Susana nunca conseguiu uma prova memorável nos JO, ou seja, uma medalha. Sempre teve dificuldade em explicar as causas. “A minha inconstância nos JO talvez tivesse a ver com essa pressão que eu própria coloquei em cima de mim, porque sou uma apaixonada pelo olimpismo”, lamenta.
E depois explica melhor o porquê de as pernas não responderem à cabeça. “Eu queria muito ter um ‘resultadão’, ou repetir a classificação dos mundiais em que cheguei a ser medalha de bronze, 4ª, 5ª. Em Pequim, colapsei no meio da prova entre os 11 e os 15 quilómetros. O corpo deixou de responder e caí para o chão”, lembra. “Se calhar tem a ver com o meu treino mental que não seria o melhor. Nos Jogos bloqueava por alguma razão.”
Não perceber porquê
O psicólogo desportivo, que trabalhou com muitos dos atletas que estiveram no Brasil, Jorge Silvério, revela que casos como o de Susana Feitor repetem-se em cada uma das edições. Silvério garante que no Rio de Janeiro não foi excepção. Sentiu-o do lado de cá do Atlântico.

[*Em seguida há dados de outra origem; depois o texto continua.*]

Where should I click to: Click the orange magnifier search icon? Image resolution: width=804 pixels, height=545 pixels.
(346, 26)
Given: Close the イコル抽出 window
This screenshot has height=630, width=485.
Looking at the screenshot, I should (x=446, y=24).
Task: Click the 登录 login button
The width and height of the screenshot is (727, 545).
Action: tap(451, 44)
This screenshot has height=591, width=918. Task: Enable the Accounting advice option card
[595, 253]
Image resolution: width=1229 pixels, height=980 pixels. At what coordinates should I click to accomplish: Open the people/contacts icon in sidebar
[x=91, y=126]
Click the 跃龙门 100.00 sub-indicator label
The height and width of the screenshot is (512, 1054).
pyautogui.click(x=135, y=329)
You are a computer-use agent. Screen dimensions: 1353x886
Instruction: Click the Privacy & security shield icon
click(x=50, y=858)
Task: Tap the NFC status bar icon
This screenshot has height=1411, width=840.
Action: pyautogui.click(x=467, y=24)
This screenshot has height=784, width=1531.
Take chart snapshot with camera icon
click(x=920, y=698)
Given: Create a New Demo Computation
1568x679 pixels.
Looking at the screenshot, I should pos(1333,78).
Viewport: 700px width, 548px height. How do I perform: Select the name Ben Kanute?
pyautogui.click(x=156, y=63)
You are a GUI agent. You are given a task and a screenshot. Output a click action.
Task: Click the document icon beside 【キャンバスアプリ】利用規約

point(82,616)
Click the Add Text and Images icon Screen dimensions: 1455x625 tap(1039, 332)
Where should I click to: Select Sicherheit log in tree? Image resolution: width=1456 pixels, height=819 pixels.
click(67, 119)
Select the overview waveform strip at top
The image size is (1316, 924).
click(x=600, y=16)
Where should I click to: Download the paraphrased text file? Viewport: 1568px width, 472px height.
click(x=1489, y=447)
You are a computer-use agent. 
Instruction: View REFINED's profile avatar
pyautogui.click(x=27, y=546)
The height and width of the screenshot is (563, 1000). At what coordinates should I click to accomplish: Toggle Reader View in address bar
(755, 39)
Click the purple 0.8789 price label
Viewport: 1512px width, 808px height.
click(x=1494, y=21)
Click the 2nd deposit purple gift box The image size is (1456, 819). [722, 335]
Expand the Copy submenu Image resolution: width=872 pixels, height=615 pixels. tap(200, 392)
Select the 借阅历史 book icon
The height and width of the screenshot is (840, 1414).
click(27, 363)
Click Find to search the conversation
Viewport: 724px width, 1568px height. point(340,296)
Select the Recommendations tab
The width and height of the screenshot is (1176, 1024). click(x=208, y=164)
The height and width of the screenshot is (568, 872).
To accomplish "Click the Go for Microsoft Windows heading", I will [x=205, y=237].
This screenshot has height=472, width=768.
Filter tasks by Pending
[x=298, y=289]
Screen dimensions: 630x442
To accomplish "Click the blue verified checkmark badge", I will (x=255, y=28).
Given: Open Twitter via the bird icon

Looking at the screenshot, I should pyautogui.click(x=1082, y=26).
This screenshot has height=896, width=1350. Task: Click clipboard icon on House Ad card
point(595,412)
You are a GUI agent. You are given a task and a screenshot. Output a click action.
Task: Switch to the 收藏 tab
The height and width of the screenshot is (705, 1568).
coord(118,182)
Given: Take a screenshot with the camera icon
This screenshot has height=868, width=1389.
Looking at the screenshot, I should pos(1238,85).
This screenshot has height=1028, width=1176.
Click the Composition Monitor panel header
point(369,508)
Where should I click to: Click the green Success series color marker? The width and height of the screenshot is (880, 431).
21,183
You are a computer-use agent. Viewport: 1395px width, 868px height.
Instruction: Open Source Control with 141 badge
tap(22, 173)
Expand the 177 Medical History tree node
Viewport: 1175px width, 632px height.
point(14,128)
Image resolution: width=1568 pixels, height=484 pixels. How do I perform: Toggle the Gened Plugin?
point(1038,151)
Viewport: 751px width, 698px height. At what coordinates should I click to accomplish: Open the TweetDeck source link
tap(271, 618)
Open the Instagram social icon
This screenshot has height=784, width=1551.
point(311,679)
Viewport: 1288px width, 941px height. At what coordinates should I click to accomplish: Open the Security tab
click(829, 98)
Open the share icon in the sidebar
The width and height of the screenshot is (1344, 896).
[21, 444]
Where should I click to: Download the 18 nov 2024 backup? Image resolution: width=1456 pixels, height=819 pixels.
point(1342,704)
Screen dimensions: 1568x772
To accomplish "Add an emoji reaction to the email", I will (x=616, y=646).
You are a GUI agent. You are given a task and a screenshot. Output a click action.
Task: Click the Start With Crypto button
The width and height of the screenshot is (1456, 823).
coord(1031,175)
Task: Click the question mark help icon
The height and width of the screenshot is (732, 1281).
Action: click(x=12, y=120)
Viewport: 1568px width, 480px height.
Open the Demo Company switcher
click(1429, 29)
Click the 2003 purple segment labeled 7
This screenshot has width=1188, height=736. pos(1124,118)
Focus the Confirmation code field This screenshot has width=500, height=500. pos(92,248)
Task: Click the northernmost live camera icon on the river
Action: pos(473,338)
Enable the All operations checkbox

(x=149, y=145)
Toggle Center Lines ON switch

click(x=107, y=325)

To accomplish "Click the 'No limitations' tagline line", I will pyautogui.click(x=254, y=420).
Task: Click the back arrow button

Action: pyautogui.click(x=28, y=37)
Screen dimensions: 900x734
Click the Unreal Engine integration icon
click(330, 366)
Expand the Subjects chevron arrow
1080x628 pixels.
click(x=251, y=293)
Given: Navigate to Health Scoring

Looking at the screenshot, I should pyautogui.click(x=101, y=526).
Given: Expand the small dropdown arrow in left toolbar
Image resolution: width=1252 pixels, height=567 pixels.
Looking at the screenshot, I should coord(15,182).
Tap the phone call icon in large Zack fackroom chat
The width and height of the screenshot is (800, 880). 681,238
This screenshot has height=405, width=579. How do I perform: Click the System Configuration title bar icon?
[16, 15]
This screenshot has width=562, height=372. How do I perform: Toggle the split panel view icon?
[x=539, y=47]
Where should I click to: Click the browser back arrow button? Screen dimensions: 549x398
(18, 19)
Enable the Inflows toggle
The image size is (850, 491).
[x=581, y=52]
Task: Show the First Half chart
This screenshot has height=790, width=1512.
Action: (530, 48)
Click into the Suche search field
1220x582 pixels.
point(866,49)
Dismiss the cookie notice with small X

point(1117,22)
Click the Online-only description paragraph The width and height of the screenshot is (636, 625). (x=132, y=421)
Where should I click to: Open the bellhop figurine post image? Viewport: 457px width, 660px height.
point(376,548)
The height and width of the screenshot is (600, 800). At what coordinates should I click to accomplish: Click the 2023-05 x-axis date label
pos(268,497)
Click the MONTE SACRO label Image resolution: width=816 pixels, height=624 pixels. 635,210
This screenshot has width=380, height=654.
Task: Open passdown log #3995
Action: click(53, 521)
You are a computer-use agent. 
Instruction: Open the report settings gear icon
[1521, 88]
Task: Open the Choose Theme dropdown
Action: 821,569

“Ouvindo as declarações dos nossos atletas percebemos isso. Há atletas que disseram que as coisas correram mal e não percebiam porquê”, recorda.
O psicólogo diz que os treinadores e os atletas reconhecem a importância do treino mental, mas que muitas vezes há preconceitos que travam um aprofundar desta dimensão da preparação.
“O atleta de alto rendimento prepara-se do ponto de vista físico, técnico, táctico e mental. Se desvaloriza um deles está a perder em relação aos outros. Temos de acabar com as ideias de que só se vai ao psicólogo quando temos um problema. Nestes casos é quase o oposto”, enfatiza Silvério.
Carlos Cruchinho, treinador do nadador Alexis Santos (que obteve a segunda melhor classificação de sempre da natação portuguesa em olimpíadas com um 12.º lugar nos 200 metros estilos), começa por dizer “que o treino mental é quase tão importante como a dimensão física.” Depois completa: “Em determinadas alturas até mais importante. Pode ser o que faz a diferença entre a superação e o resultado normal”.
No entanto, confessa, o nadador que dirige, apesar de ter à disposição um elemento da equipa que o acompanha e trabalha a área mental, “recorreu pouco” a ele. "O Alexis já tem umas características mentais muito fortes. Há capacidades inatas mentais, tais como as físicas, que devem ser trabalhadas em paralelo com o treino. Estes atletas mais dotados são diferentes."
Cruchinho aponta noutra direcção para justificar o fosso entre os nadadores lusos e os outros. “O que faz mais falta em Portugal, na natação, é a competitividade. É isso que ajuda a fortalecer a parte mental. Em Portugal há atletas que não têm adversários”, explica.
Há os "meetings", há os campeonatos da Europa e os campeonatos do mundo, mas muitas vezes não chega para que quando se compete a nível internacional o tamanho dos adversários não cresça de forma desmesurada na cabeça dos atletas portugueses.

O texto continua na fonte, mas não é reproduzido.